To make a diagnosis of depression, the clinician should confirm that these symptoms will have lasted a minimum of 2 weeks and are present on most days. The diagnosis of depression in people with cancer can be difficult due to the problems inherent in distinguishing biological or physical symptoms of depression from symptoms of illness or toxic side effects of treatment. This is particularly true of individuals who are receiving active treatment or those with advanced disease. Cognitive symptoms such as guilt, worthlessness, hopelessness, thoughts of suicide, and loss of pleasure in activities are probably the most useful in diagnosing depression in people with cancer. One German study comparing cancer patients who had a current affective disorder with those who had a single depressive symptom found loss of interest, followed by depressed mood, to yield the highest power of discrimination between the two groups on multivariate analysis.
The evaluation of depression in people with cancer should also include a careful assessment of the person's perception of the illness, medical history, personal or family history of depression or thoughts of suicide, current mental status, and physical status, as well as treatment and disease effects, concurrent life stressors, and availability of social supports. It is important to understand that more than 90% of patients indicate that they prefer to discuss emotional issues with their physician, but over one quarter of patients feel that the physician must initiate any discussion of that topic. Suicidal ideation, when it occurs, is frightening for the individual, the health professional, and the family. Suicidal statements may range from an offhand comment resulting from frustration or disgust with a treatment course: "If I have to have one more bone marrow aspiration this year, I'll jump out the window," to a reflection of significant despair and an emergent situation: "I can no longer bear what this disease is doing to all of us, and I am going to kill myself." Exploring the seriousness of the thoughts is imperative. If the suicidal thoughts are believed to be serious, a referral to a psychiatrist or psychologist should be made immediately and attention should be given to the patient's safety. Additional information on suicide can be found in the Suicide Risk in Cancer Patients section.

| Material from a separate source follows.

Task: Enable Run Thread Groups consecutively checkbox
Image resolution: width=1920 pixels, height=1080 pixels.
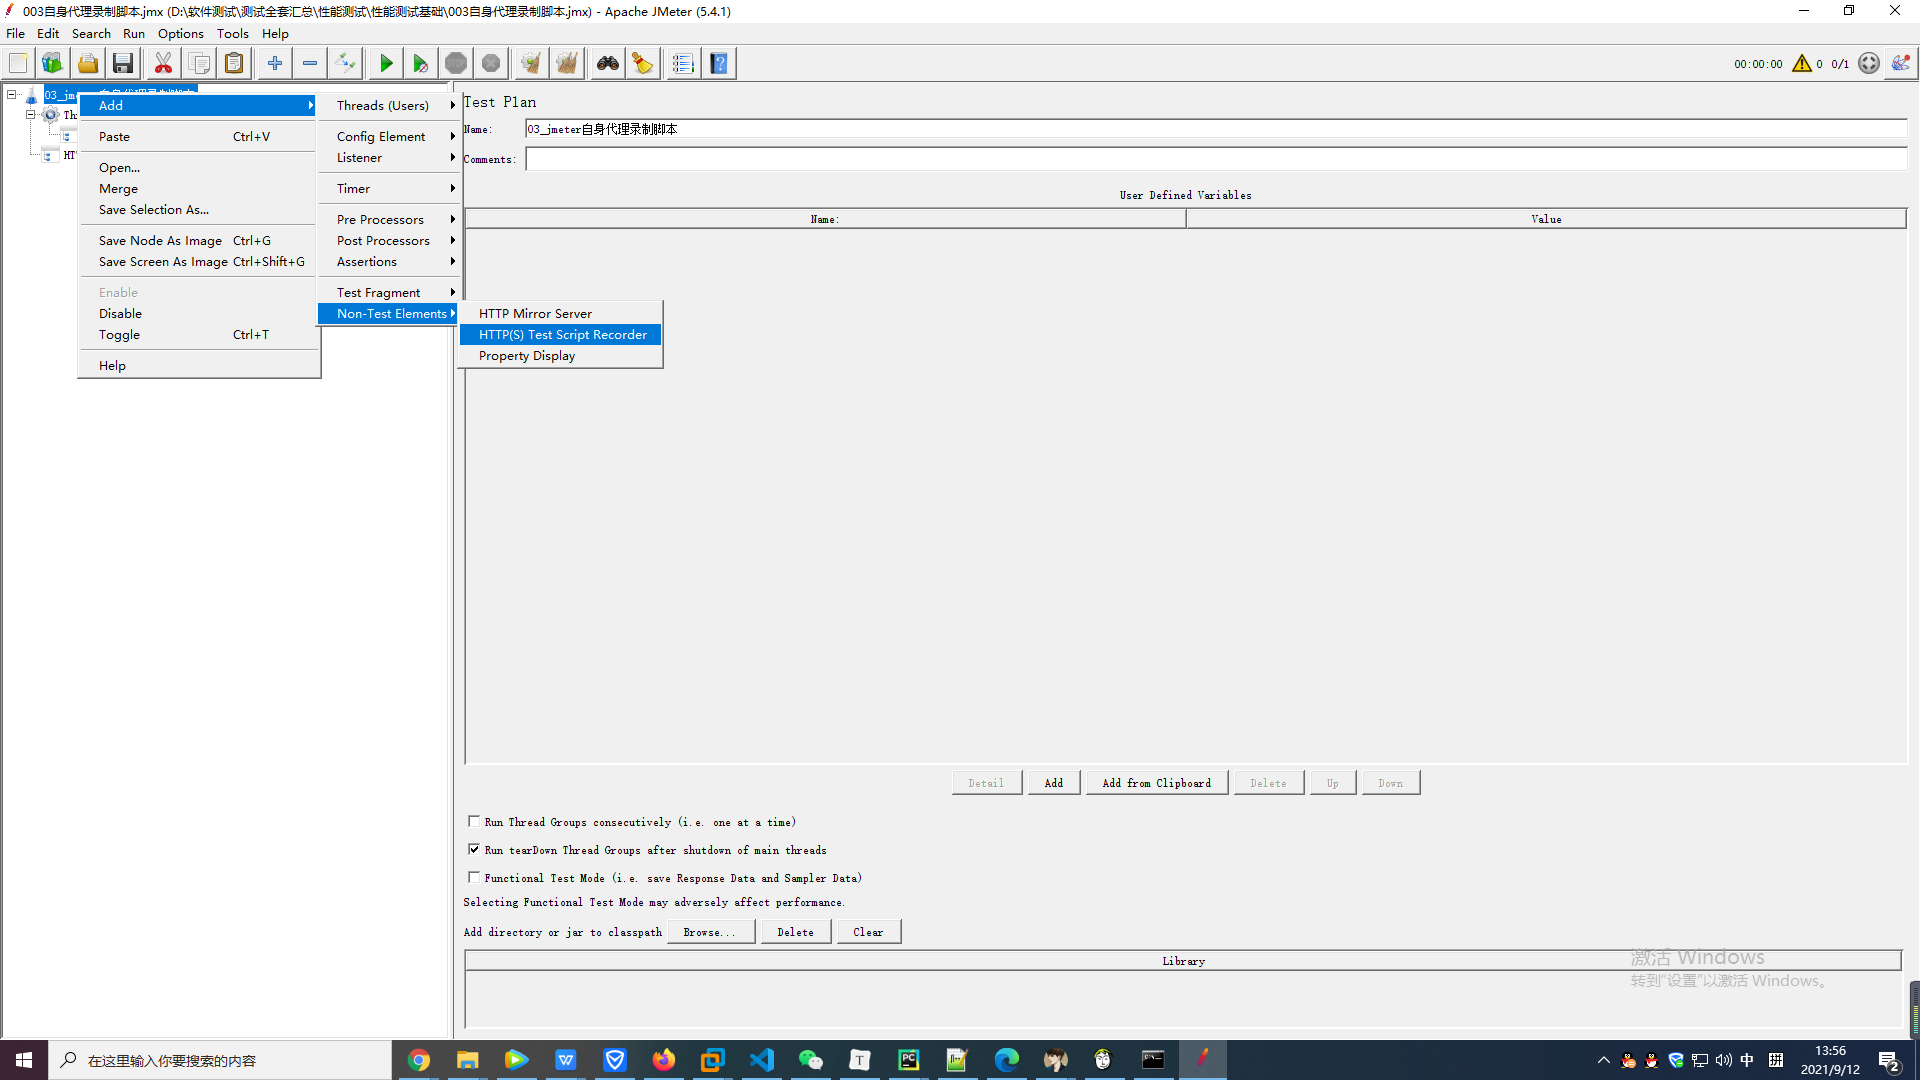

The most common form of depressive symptomatology in people with cancer is an adjustment disorder with depressed mood, sometimes referred to as reactive depression. This disorder is manifested when a person has a dysphoric mood that is accompanied by the inability to perform usual activities.[Level of evidence: II] The symptoms appear to be prolonged and in excess of a normal and expected reaction but do not meet the criteria for a major depressive episode. When these symptoms significantly interfere with a person's daily functioning, such as attending to work or school activities, shopping, or caring for a household, they should be treated in the same way that major depression is treated (i.e., consider using crisis intervention, supportive psychotherapy, and medication, especially with drugs that quickly relieve distressing symptoms). Basing the diagnosis on these symptoms can be problematic when the individual has advanced disease and the illness itself is undermining functioning. It is also important to distinguish between fatigue and depression, which are often interrelated. The different mechanisms that give rise to these conditions can be treated separately. In more advanced illness, focusing on despair, guilty thoughts, and a total lack of enjoyment of life is helpful in diagnosing depression. (Refer to the PDQ summary on Adjustment to Cancer: Anxiety and Distress for further information.)